Text passage
====================
PictureFrontispiece to 1831 edition of Mary Shelley's Frankenstein; or, the Modern Prometheus (1818)
​The greaser, Danny, was by no means the first person to notice physical changes taking place in his body in response to a strong stimulus (in his case, a black-clad ONJ). We can trace a fascination with the body’s reaction to visual and imaginative stimuli at least as far back as the Romantic period in Britain, to the 1780s–1820s. In this period, a popular new modality had emerged in art and literature: the Gothic. It aimed to produce emotionally vertiginous shocks and thrills; sensations of any kind, in fact, so long as they put the viewing subject – the Self – at the centre of the experience. “O for a Life of Sensations!”, declared the poet John Keats, articulating an important aspect of the spirit of the age.

PictureCaspar David Friedrich, Wanderer Above the Sea of Fog (1818)
​Romantic writers and painters were convinced that “sublime” art and nature – anything that conveyed massiveness, volume, the all-encompassing – provoked a distinctive physical and emotional signature (terror), which others could “read” in the form of a fevered brow, breathlessness, or flushed cheeks. A craze developed among members of the public eager to experience these changes for themselves, moreover in a self-aware manner. Enthusiasts would slog for miles to stand in exactly the right spot to get the full effect of a dizzying precipice, or gaze up at a thunderous waterfall, or contemplate the dark ruins of a medieval abbey. At home, candlelit connoisseurs would turn the pages of the latest gothic shocker to gasp at the nefarious schemes of a priapic monk or uncanny doppelgänger, or fall headlong and senseless into an engraving of towering waves, and black, depthless, watery vortexes. The goal was to overwhelm the senses, to annihilate Self. In Dany Zuko’s terms, it was all about “losing control” – while loving every minute of it!
====================
Given records

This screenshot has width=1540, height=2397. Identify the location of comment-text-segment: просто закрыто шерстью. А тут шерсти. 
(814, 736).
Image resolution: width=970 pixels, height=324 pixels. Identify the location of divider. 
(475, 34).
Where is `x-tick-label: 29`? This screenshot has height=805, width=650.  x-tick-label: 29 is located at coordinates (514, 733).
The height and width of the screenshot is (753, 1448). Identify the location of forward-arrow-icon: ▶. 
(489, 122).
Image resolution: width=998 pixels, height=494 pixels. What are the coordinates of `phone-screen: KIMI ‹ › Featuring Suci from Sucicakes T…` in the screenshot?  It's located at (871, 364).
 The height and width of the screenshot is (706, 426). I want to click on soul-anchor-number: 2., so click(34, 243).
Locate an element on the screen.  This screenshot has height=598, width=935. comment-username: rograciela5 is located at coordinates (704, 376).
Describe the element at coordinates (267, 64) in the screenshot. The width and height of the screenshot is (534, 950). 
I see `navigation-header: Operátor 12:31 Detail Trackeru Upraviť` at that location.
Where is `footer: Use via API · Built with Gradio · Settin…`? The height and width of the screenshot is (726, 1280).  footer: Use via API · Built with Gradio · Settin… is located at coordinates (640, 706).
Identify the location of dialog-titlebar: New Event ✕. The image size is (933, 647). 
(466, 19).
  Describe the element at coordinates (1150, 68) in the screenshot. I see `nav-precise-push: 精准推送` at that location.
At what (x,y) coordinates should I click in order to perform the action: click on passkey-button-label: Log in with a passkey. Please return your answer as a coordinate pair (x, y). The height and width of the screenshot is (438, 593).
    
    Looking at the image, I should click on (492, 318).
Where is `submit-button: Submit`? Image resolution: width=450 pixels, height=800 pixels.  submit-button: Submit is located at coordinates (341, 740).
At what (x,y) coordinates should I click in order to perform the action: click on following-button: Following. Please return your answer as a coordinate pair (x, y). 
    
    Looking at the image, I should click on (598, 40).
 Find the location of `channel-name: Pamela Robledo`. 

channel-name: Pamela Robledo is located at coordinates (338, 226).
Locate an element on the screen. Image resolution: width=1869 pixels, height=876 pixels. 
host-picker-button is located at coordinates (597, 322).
====================
Assignment 1
From the passage on the Gothic and the sublime, echo the wording starting with "PictureFrontispiece to 1831" and going on through "of Fog (1818)".
Assignment 2
In the passage on the Gothic and the sublime, which poet declared "O for a Life of Sensations!"?
Assignment 3
Render this sentence from the passage on the Gothic and the sublime into Spanish: "In this period, a popular new modality had emerged in art and literature: the Gothic."

Task response 1
PictureFrontispiece to 1831 edition of Mary Shelley's Frankenstein; or, the Modern Prometheus (1818)
​The greaser, Danny, was by no means the first person to notice physical changes taking place in his body in response to a strong stimulus (in his case, a black-clad ONJ). We can trace a fascination with the body’s reaction to visual and imaginative stimuli at least as far back as the Romantic period in Britain, to the 1780s–1820s. In this period, a popular new modality had emerged in art and literature: the Gothic. It aimed to produce emotionally vertiginous shocks and thrills; sensations of any kind, in fact, so long as they put the viewing subject – the Self – at the centre of the experience. “O for a Life of Sensations!”, declared the poet John Keats, articulating an important aspect of the spirit of the age.

PictureCaspar David Friedrich, Wanderer Above the Sea of Fog (1818)

Task response 2
John Keats

Task response 3
En este período, había surgido una nueva modalidad popular en el arte y la literatura: lo gótico.